_What you are asked to do_
Return exactly the lines from the one containing "Click the terminal's vertical scrollbar" through the end of the material below, and leave the images out.

_Data for processing_
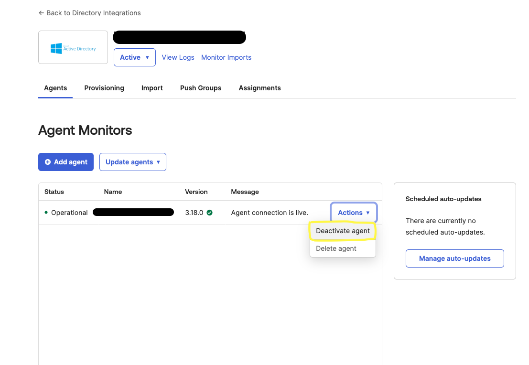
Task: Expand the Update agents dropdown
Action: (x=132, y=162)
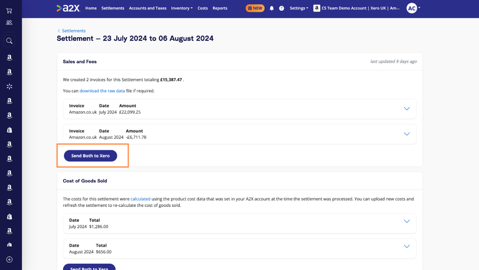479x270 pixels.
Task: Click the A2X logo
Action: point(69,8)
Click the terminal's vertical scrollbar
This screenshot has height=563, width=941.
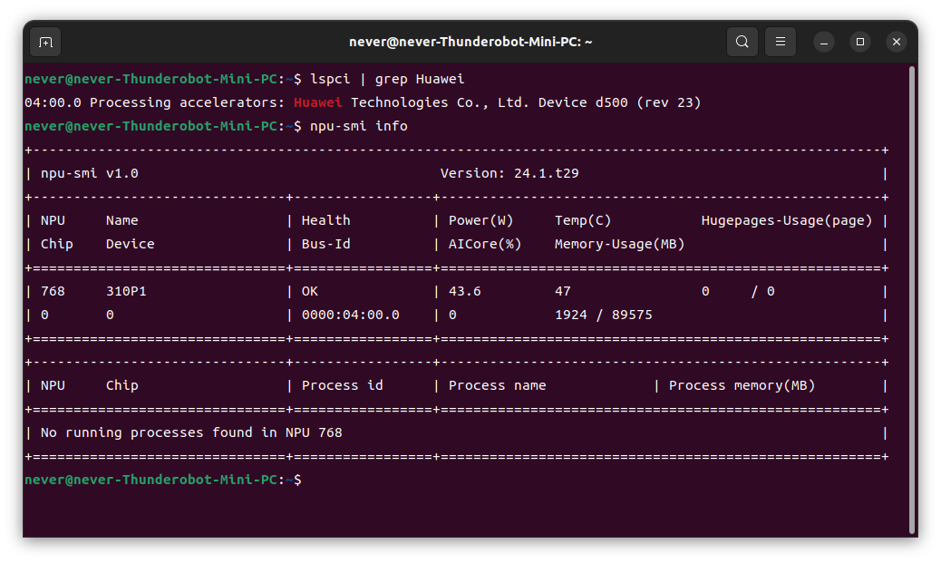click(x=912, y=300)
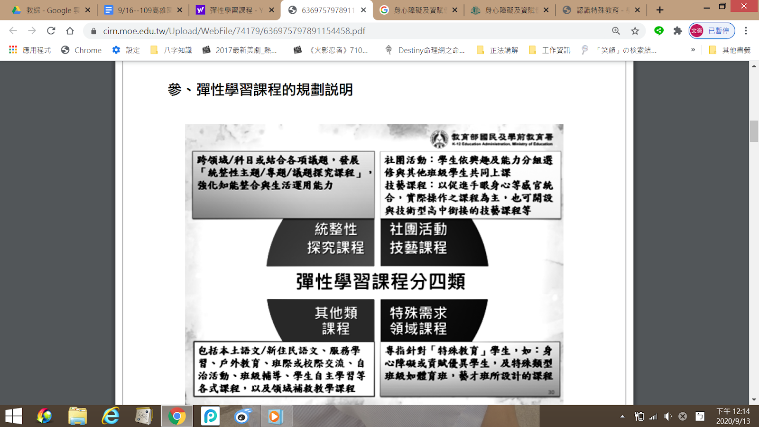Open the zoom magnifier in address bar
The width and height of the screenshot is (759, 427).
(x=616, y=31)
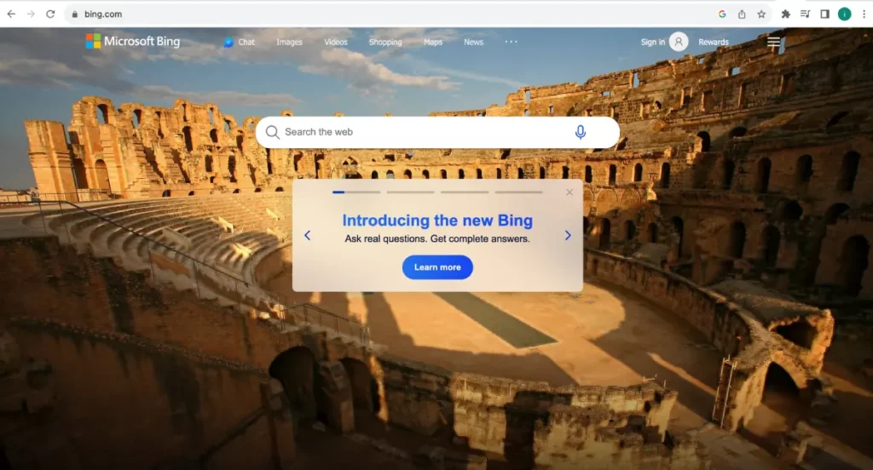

_Answer section_
Click the terminal's vertical scrollbar
This screenshot has height=563, width=941.
click(x=912, y=300)
Open the zoom magnifier in address bar
The width and height of the screenshot is (759, 427).
(x=616, y=31)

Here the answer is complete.